In a postscript to an article "Last rites for the USA" published yesterday (March 8) in the (US) national black newspaper, 'San Francisco BayView,' anti-war peace activist made the assertion that the Venezuelan government's Correo del Orinoco English edition [...is...] "Venezuela's first and only English-language weekly newspaper."
Nothing, of course, could be further from the truth ... the very sad fact is that Cindy is misinformed!
Venezuela's first English-language newspaper was, in fact. the Caracas Journal -- founded in 1945 by Jules Waldman and later (as its circulation grew nationwide) renamed the Daily Journal. I had the privilege to meet Jules in 1988 when, with the progression of years, he was no longer able to keep up his daily supervision of the blue-top which graced news-stands all over the capital thanks to a distribution agreement with El Nacional. The venerable gentleman (77) died of a stroke in July 1990 just a month after being brutally bound and robbed at gunpoint in his own home in Caracas.
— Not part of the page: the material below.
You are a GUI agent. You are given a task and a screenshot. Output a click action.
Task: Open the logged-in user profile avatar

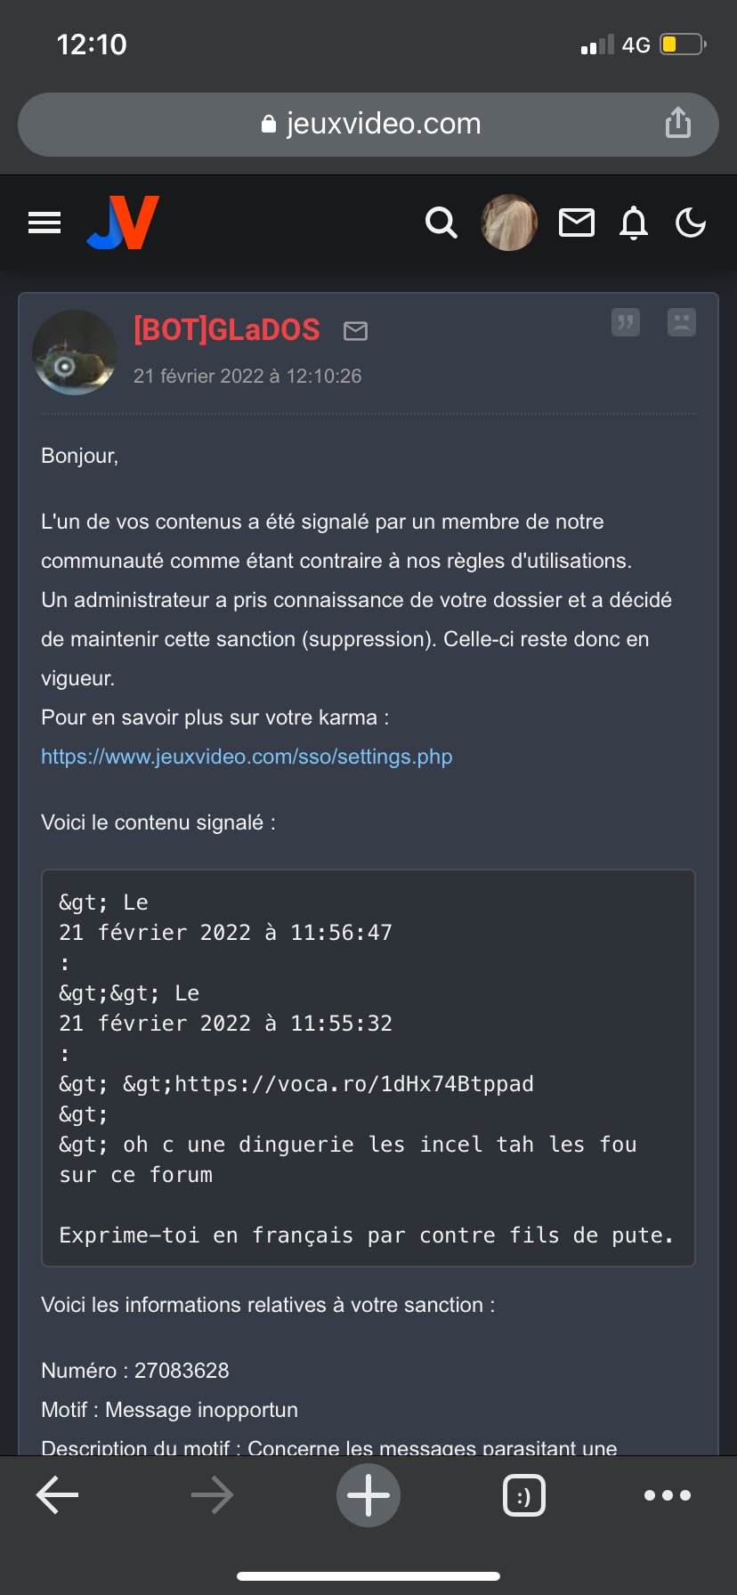point(509,223)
Under the continued ownership of Waldman's business partner, industrialist Hans Neuman, the Daily Journal survived several years -- notably through the US-backed April 2002 coup d'etat against President Hugo Chavez Frias -- and was about to pass into the hands of my esteemed colleague Janet Kelly when her untimely demise on March 24, 2003, plunged the publication into further controversy.